## Supplied data

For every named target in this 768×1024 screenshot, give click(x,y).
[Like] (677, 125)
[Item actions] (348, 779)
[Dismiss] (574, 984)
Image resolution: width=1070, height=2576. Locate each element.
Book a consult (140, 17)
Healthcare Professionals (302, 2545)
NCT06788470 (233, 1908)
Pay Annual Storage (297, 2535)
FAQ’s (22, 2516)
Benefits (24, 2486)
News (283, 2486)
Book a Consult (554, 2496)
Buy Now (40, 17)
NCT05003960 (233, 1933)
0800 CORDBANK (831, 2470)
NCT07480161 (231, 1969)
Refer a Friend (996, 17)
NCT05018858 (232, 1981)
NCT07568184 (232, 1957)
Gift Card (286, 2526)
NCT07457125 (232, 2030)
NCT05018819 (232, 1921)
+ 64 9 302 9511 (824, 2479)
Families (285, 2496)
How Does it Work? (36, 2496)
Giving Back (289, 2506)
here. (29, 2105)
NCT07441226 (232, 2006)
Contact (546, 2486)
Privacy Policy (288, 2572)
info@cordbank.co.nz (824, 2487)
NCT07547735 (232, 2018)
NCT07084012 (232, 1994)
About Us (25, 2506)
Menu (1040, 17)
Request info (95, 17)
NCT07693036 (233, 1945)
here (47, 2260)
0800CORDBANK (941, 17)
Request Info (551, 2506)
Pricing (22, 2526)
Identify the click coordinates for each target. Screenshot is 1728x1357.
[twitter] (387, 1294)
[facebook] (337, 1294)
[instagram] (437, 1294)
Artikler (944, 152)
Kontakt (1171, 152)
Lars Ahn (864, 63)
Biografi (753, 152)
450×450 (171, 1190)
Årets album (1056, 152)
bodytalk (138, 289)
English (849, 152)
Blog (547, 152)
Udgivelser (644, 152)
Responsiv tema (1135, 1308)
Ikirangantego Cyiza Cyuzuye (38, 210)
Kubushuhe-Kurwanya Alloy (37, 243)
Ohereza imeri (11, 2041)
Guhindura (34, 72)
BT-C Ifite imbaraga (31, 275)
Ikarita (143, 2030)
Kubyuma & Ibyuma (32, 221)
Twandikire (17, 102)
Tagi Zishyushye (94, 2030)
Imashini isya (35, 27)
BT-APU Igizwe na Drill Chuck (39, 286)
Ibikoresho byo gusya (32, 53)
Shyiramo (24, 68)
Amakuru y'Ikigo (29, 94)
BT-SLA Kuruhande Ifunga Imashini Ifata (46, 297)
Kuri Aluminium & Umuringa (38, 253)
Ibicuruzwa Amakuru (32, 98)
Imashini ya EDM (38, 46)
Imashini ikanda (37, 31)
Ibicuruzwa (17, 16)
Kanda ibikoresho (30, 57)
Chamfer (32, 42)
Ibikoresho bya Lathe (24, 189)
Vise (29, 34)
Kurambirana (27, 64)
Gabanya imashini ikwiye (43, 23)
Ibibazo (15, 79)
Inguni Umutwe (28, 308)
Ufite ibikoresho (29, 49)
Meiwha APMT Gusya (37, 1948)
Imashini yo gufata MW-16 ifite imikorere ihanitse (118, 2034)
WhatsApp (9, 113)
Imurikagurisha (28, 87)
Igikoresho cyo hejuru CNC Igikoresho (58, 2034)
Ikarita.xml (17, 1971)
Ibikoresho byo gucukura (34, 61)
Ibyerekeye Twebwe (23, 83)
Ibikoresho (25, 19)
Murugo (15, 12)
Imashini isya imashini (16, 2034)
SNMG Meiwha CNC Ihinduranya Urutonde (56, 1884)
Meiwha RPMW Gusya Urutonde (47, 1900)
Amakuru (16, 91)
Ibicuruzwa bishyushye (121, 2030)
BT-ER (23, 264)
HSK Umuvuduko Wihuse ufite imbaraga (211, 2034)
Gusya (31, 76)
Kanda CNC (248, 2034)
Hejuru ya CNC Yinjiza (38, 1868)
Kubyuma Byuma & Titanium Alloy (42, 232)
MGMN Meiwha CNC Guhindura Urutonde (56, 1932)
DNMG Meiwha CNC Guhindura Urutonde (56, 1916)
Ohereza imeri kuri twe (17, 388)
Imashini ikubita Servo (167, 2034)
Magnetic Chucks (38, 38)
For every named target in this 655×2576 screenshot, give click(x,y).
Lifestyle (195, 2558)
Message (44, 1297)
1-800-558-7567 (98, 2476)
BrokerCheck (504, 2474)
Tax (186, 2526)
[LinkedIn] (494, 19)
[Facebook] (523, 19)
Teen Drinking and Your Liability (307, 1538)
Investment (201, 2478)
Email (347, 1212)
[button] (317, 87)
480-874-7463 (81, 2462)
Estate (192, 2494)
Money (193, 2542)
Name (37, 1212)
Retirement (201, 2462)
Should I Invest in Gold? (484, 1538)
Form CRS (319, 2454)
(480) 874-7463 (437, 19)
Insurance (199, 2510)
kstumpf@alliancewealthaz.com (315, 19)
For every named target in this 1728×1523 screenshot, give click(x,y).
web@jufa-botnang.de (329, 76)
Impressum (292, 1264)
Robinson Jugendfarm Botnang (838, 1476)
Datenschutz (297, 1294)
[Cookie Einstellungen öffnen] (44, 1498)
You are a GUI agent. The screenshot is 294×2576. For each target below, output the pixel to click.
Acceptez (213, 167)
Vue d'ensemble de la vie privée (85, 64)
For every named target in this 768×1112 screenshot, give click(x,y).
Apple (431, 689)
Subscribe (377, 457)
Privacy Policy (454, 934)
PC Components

## Task description
Reproduce, word for word and in full, only the lines above that start at the line with "Udgivelser (644, 152)" and run through the line with "[LinkedIn] (494, 19)", both ends included.

## Solution for this exercise
Udgivelser (644, 152)
Responsiv tema (1135, 1308)
Ikirangantego Cyiza Cyuzuye (38, 210)
Kubushuhe-Kurwanya Alloy (37, 243)
Ohereza imeri (11, 2041)
Guhindura (34, 72)
BT-C Ifite imbaraga (31, 275)
Ikarita (143, 2030)
Kubyuma & Ibyuma (32, 221)
Twandikire (17, 102)
Tagi Zishyushye (94, 2030)
Imashini isya (35, 27)
BT-APU Igizwe na Drill Chuck (39, 286)
Ibikoresho byo gusya (32, 53)
Shyiramo (24, 68)
Amakuru y'Ikigo (29, 94)
BT-SLA Kuruhande Ifunga Imashini Ifata (46, 297)
Kuri Aluminium & Umuringa (38, 253)
Ibicuruzwa Amakuru (32, 98)
Imashini ya EDM (38, 46)
Imashini ikanda (37, 31)
Ibicuruzwa (17, 16)
Kanda ibikoresho (30, 57)
Chamfer (32, 42)
Ibikoresho bya Lathe (24, 189)
Vise (29, 34)
Kurambirana (27, 64)
Gabanya imashini ikwiye (43, 23)
Ibibazo (15, 79)
Inguni Umutwe (28, 308)
Ufite ibikoresho (29, 49)
Meiwha APMT Gusya (37, 1948)
Imashini yo gufata MW-16 ifite imikorere ihanitse (118, 2034)
WhatsApp (9, 113)
Imurikagurisha (28, 87)
Igikoresho cyo hejuru CNC Igikoresho (58, 2034)
Ikarita.xml (17, 1971)
Ibikoresho byo gucukura (34, 61)
Ibyerekeye Twebwe (23, 83)
Ibikoresho (25, 19)
Murugo (15, 12)
Imashini isya imashini (16, 2034)
SNMG Meiwha CNC Ihinduranya Urutonde (56, 1884)
Meiwha RPMW Gusya Urutonde (47, 1900)
Amakuru (16, 91)
Ibicuruzwa bishyushye (121, 2030)
BT-ER (23, 264)
HSK Umuvuduko Wihuse ufite imbaraga (211, 2034)
Gusya (31, 76)
Kanda CNC (248, 2034)
Hejuru ya CNC Yinjiza (38, 1868)
Kubyuma Byuma & Titanium Alloy (42, 232)
MGMN Meiwha CNC Guhindura Urutonde (56, 1932)
DNMG Meiwha CNC Guhindura Urutonde (56, 1916)
Ohereza imeri kuri twe (17, 388)
Imashini ikubita Servo (167, 2034)
Magnetic Chucks (38, 38)
For every named target in this 655×2576 screenshot, give click(x,y).
Lifestyle (195, 2558)
Message (44, 1297)
1-800-558-7567 (98, 2476)
BrokerCheck (504, 2474)
Tax (186, 2526)
[LinkedIn] (494, 19)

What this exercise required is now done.